*** Begin section ***
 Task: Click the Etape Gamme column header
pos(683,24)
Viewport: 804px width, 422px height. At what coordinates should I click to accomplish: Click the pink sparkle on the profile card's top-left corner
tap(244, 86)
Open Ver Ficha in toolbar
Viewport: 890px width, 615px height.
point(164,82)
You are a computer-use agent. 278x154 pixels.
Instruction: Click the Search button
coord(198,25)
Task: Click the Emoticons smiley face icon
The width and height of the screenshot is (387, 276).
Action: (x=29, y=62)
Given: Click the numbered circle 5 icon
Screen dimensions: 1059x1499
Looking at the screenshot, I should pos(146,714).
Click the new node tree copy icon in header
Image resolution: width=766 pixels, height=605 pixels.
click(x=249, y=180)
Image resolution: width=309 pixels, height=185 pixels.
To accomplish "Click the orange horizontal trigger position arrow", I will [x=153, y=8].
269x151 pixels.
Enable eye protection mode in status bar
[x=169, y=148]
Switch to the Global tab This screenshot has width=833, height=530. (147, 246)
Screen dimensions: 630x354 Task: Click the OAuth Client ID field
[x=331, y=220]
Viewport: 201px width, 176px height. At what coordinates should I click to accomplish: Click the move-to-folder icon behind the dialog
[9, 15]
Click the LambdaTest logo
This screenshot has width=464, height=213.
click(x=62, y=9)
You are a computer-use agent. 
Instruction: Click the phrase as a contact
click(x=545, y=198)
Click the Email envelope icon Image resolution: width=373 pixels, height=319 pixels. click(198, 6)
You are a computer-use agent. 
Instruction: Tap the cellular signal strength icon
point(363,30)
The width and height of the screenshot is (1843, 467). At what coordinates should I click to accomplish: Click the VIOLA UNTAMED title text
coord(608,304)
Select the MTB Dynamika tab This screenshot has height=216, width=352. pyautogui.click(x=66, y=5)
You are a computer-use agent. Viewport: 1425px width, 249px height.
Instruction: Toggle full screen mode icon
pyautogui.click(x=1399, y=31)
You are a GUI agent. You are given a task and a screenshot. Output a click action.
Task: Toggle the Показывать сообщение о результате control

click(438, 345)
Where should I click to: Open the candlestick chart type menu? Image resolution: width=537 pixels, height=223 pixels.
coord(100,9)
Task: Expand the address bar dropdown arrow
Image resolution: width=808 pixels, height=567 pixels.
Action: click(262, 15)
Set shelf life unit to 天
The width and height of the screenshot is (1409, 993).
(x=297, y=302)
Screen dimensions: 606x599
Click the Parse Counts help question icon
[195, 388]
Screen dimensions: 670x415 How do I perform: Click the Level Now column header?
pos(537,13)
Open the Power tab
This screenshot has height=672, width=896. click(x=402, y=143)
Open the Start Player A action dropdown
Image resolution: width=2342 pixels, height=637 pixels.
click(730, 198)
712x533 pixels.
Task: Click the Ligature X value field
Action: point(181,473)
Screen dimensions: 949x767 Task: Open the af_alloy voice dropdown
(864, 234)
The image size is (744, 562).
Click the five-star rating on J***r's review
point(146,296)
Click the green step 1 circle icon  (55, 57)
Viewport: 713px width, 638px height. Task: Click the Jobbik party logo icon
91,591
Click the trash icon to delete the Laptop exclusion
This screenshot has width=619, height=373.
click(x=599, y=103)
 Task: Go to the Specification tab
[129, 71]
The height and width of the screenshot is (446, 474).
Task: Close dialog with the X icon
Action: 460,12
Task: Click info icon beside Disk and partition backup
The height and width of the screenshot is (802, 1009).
*** End section ***
*Work required:* The required result is an identical copy of the records above.

*Output of the exercise:*
 Task: Click the Etape Gamme column header
pos(683,24)
Viewport: 804px width, 422px height. At what coordinates should I click to accomplish: Click the pink sparkle on the profile card's top-left corner
tap(244, 86)
Open Ver Ficha in toolbar
Viewport: 890px width, 615px height.
point(164,82)
You are a computer-use agent. 278x154 pixels.
Instruction: Click the Search button
coord(198,25)
Task: Click the Emoticons smiley face icon
The width and height of the screenshot is (387, 276).
Action: (x=29, y=62)
Given: Click the numbered circle 5 icon
Screen dimensions: 1059x1499
Looking at the screenshot, I should pos(146,714).
Click the new node tree copy icon in header
Image resolution: width=766 pixels, height=605 pixels.
click(x=249, y=180)
Image resolution: width=309 pixels, height=185 pixels.
To accomplish "Click the orange horizontal trigger position arrow", I will [x=153, y=8].
269x151 pixels.
Enable eye protection mode in status bar
[x=169, y=148]
Switch to the Global tab This screenshot has width=833, height=530. (147, 246)
Screen dimensions: 630x354 Task: Click the OAuth Client ID field
[x=331, y=220]
Viewport: 201px width, 176px height. At what coordinates should I click to accomplish: Click the move-to-folder icon behind the dialog
[9, 15]
Click the LambdaTest logo
This screenshot has width=464, height=213.
click(x=62, y=9)
You are a computer-use agent. 
Instruction: Click the phrase as a contact
click(x=545, y=198)
Click the Email envelope icon Image resolution: width=373 pixels, height=319 pixels. click(198, 6)
You are a computer-use agent. 
Instruction: Tap the cellular signal strength icon
point(363,30)
The width and height of the screenshot is (1843, 467). At what coordinates should I click to accomplish: Click the VIOLA UNTAMED title text
coord(608,304)
Select the MTB Dynamika tab This screenshot has height=216, width=352. pyautogui.click(x=66, y=5)
You are a computer-use agent. Viewport: 1425px width, 249px height.
Instruction: Toggle full screen mode icon
pyautogui.click(x=1399, y=31)
You are a GUI agent. You are given a task and a screenshot. Output a click action.
Task: Toggle the Показывать сообщение о результате control

click(438, 345)
Where should I click to: Open the candlestick chart type menu? Image resolution: width=537 pixels, height=223 pixels.
coord(100,9)
Task: Expand the address bar dropdown arrow
Image resolution: width=808 pixels, height=567 pixels.
Action: click(262, 15)
Set shelf life unit to 天
The width and height of the screenshot is (1409, 993).
(x=297, y=302)
Screen dimensions: 606x599
Click the Parse Counts help question icon
[195, 388]
Screen dimensions: 670x415 How do I perform: Click the Level Now column header?
pos(537,13)
Open the Power tab
This screenshot has height=672, width=896. click(x=402, y=143)
Open the Start Player A action dropdown
Image resolution: width=2342 pixels, height=637 pixels.
click(730, 198)
712x533 pixels.
Task: Click the Ligature X value field
Action: point(181,473)
Screen dimensions: 949x767 Task: Open the af_alloy voice dropdown
(864, 234)
The image size is (744, 562).
Click the five-star rating on J***r's review
point(146,296)
Click the green step 1 circle icon  (55, 57)
Viewport: 713px width, 638px height. Task: Click the Jobbik party logo icon
91,591
Click the trash icon to delete the Laptop exclusion
This screenshot has width=619, height=373.
click(x=599, y=103)
 Task: Go to the Specification tab
[129, 71]
The height and width of the screenshot is (446, 474).
Task: Close dialog with the X icon
Action: 460,12
Task: Click info icon beside Disk and partition backup
The height and width of the screenshot is (802, 1009).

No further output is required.